Your task:
Turn the listing into a numbered list with blank lines omitted, starting at the line that contains "You are a GUI" and ending after the line that contains "我的服務中心 (527, 1350)".

The input:
┌────────

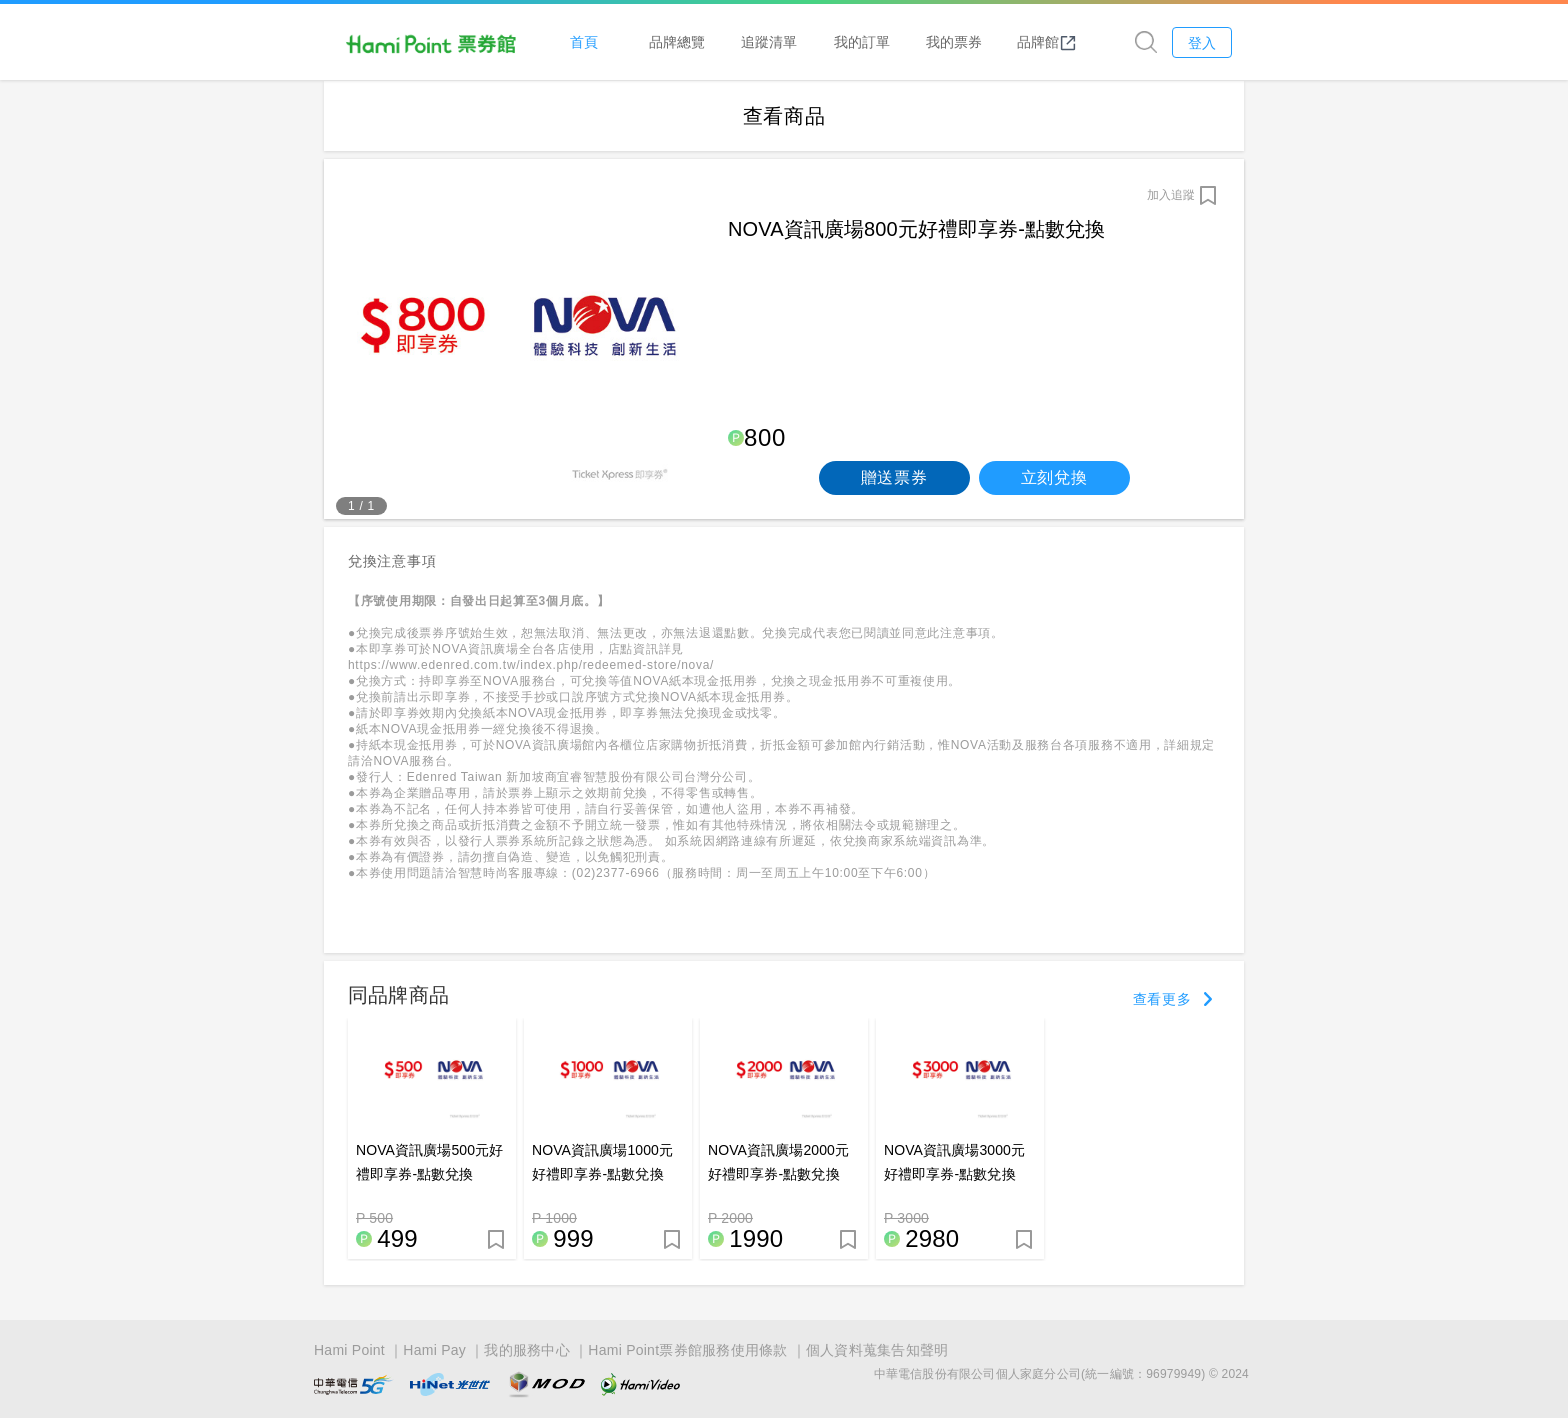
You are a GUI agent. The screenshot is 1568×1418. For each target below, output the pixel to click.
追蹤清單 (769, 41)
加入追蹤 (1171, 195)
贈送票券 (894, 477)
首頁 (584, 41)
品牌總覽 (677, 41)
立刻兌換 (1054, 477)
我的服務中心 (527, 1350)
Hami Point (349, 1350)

└────────
┌────────

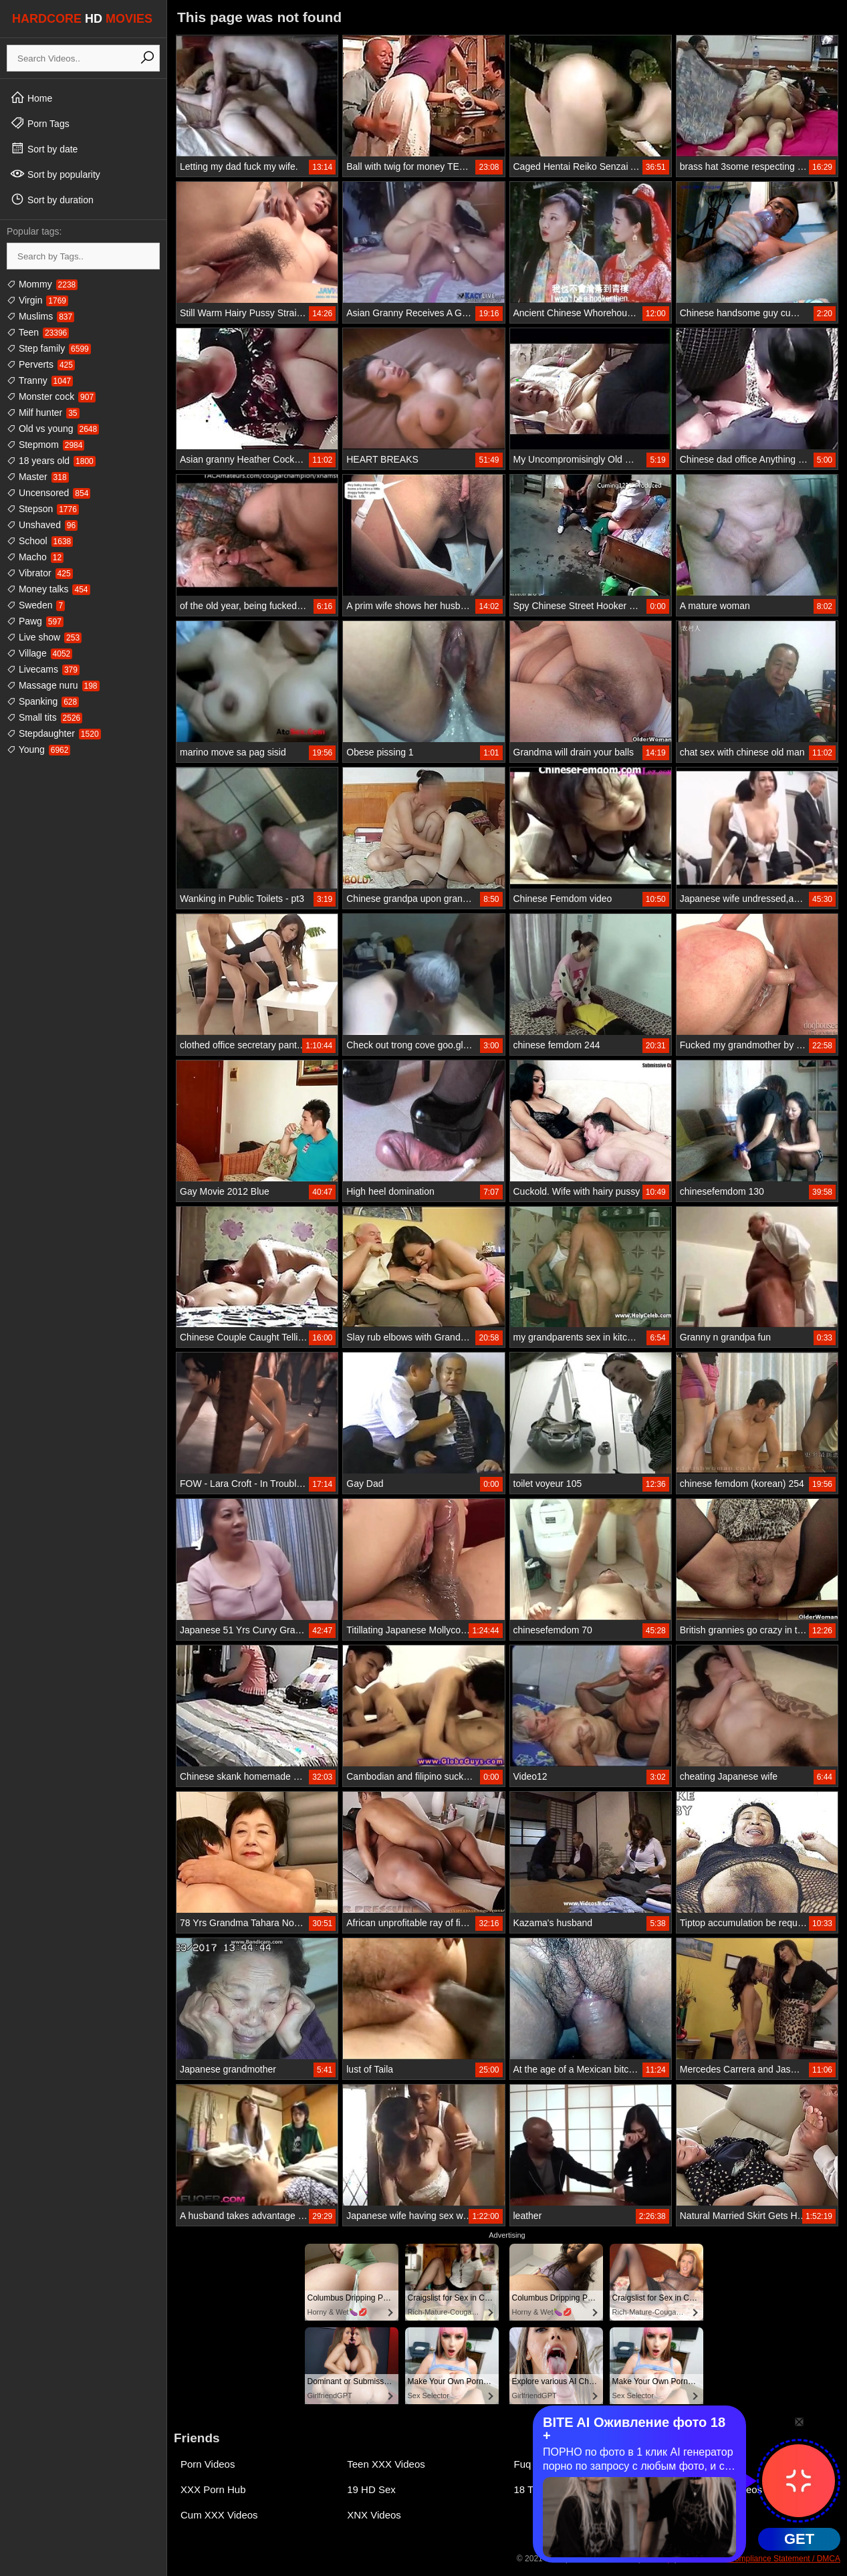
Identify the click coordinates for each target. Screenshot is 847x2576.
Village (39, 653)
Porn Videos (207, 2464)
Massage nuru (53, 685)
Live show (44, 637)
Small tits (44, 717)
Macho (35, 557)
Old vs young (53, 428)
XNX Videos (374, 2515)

└────────
┌────────

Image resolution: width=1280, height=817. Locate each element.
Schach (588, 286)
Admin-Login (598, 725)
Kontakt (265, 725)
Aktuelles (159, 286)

└────────

The result:
1. You are a GUI agent. The screenshot is 1568×1418. For each target below, output the pixel to click.
2. 追蹤清單 (769, 41)
3. 加入追蹤 (1171, 195)
4. 贈送票券 (894, 477)
5. 首頁 (584, 41)
6. 品牌總覽 (677, 41)
7. 立刻兌換 (1054, 477)
8. 我的服務中心 (527, 1350)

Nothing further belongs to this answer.